- What you will do:
Reproduce the part of the material that opens with the line containing "Click the trend chart icon for Lymph" and closes at the end of the material, leaving the pictures out.

-- Start Data section --

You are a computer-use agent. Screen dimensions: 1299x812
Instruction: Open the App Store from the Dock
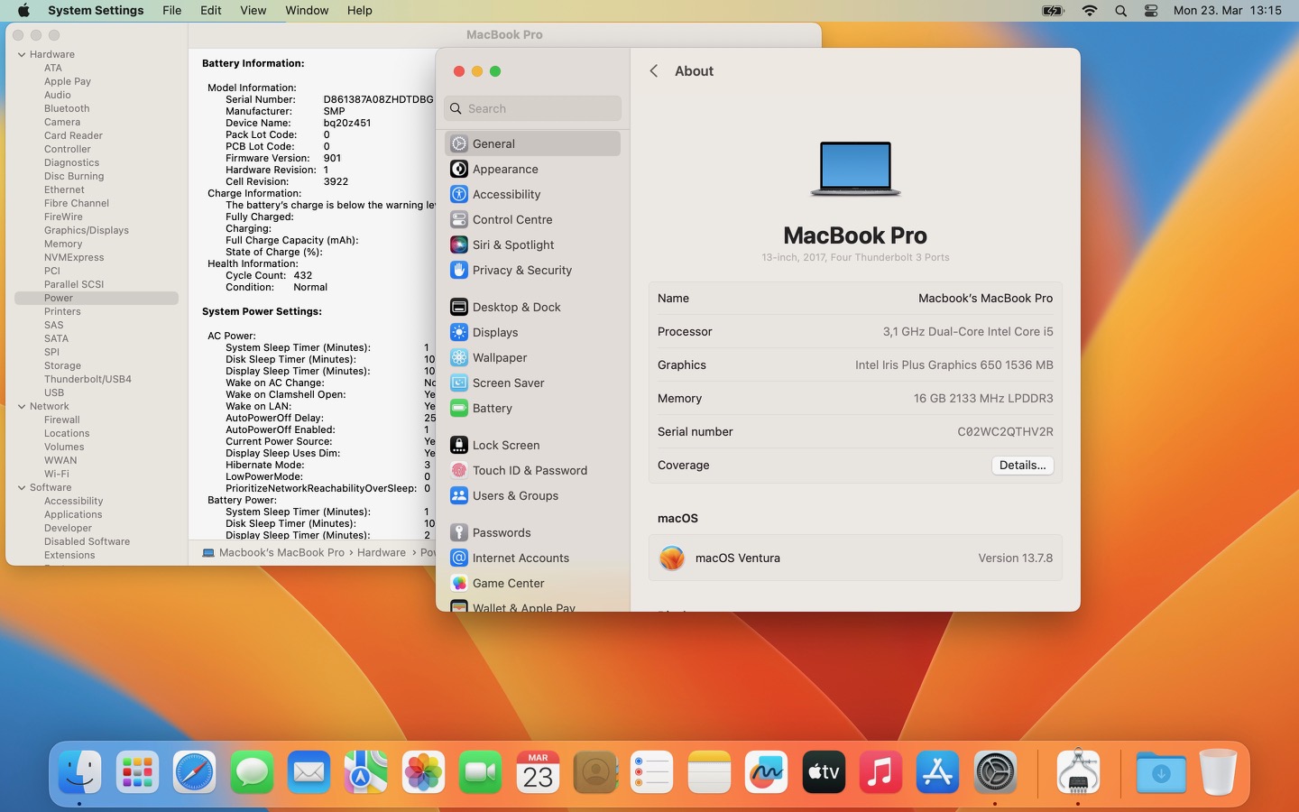pos(937,772)
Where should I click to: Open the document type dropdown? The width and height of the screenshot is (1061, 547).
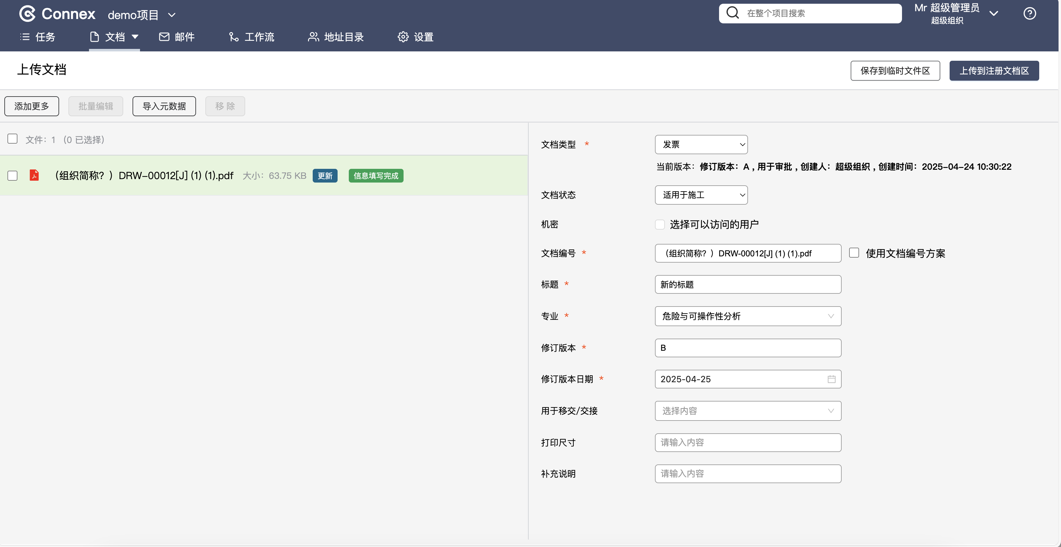tap(701, 145)
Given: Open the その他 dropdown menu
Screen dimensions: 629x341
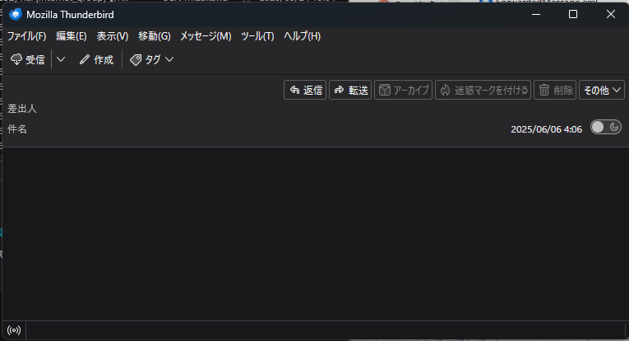Looking at the screenshot, I should [x=602, y=90].

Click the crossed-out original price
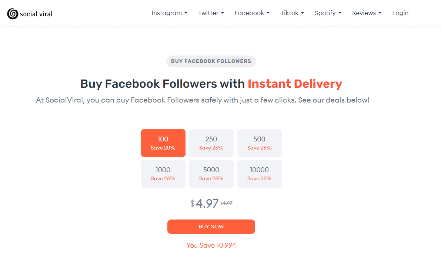(x=225, y=202)
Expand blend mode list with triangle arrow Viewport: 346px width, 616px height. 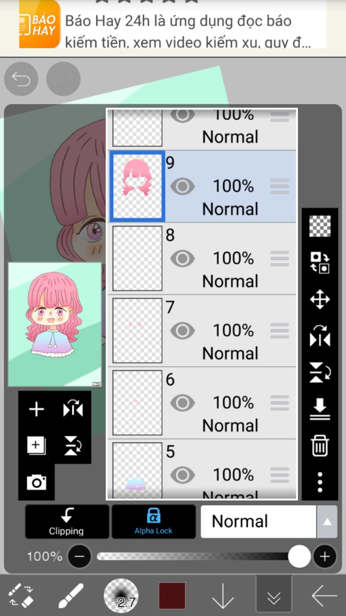pyautogui.click(x=327, y=522)
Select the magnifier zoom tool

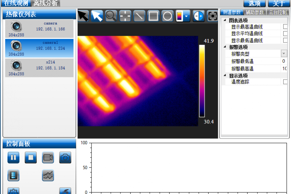click(111, 16)
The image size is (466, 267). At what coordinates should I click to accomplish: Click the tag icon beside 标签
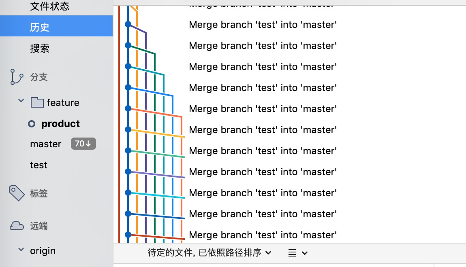(x=17, y=193)
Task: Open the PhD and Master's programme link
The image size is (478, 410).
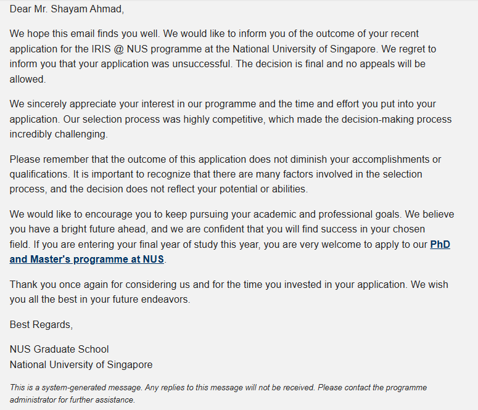Action: [86, 259]
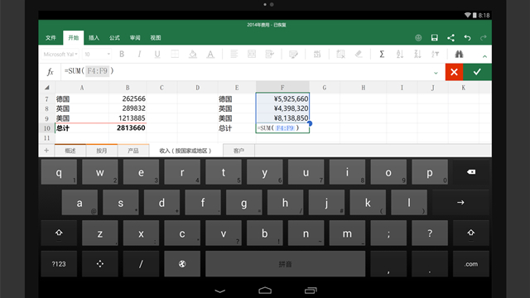Tap the share icon in the header
Viewport: 530px width, 298px height.
[451, 37]
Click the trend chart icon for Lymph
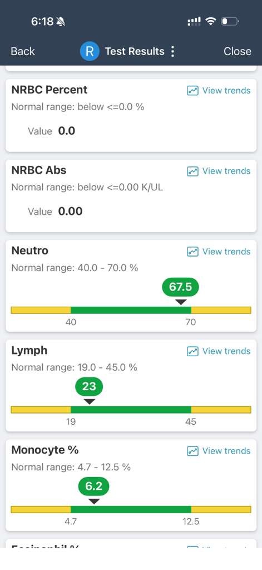 tap(192, 351)
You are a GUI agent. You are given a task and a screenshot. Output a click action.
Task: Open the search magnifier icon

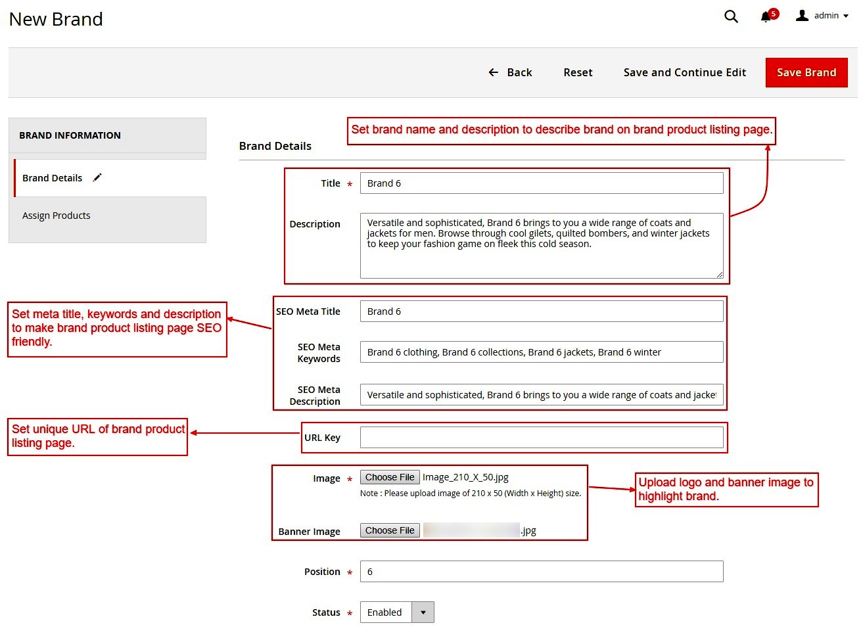point(731,16)
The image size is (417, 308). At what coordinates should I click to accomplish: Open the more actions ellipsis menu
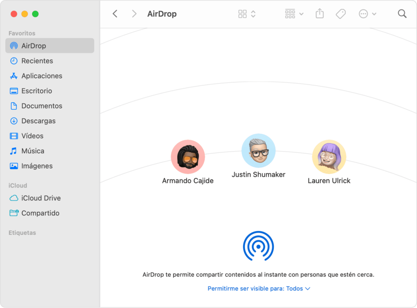coord(367,14)
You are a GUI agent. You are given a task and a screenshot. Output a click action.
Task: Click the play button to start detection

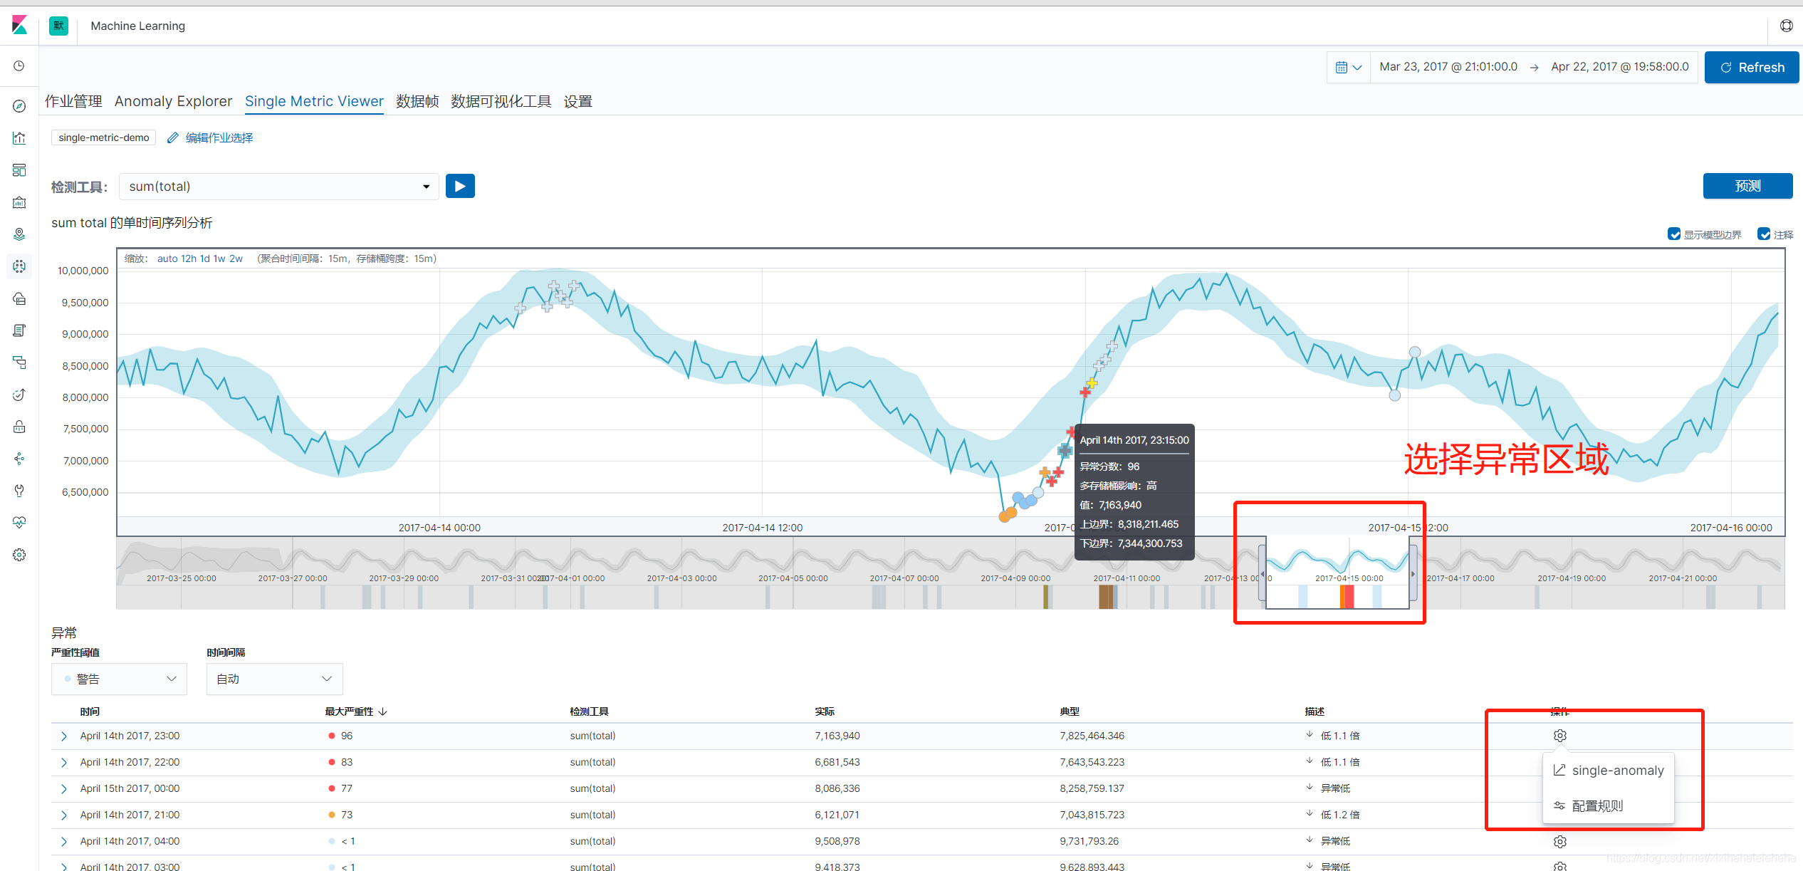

-- End Data section --

- Solution for this problem:
Click the trend chart icon for Lymph
 tap(192, 351)
You are a GUI agent. You are given a task and a screenshot. Output a click action.
Task: Open the search magnifier icon

point(731,16)
The image size is (417, 308). At what coordinates should I click to accomplish: Open the more actions ellipsis menu
coord(367,14)
You are a GUI agent. You are given a task and a screenshot. Output a click action.
Task: Click the play button to start detection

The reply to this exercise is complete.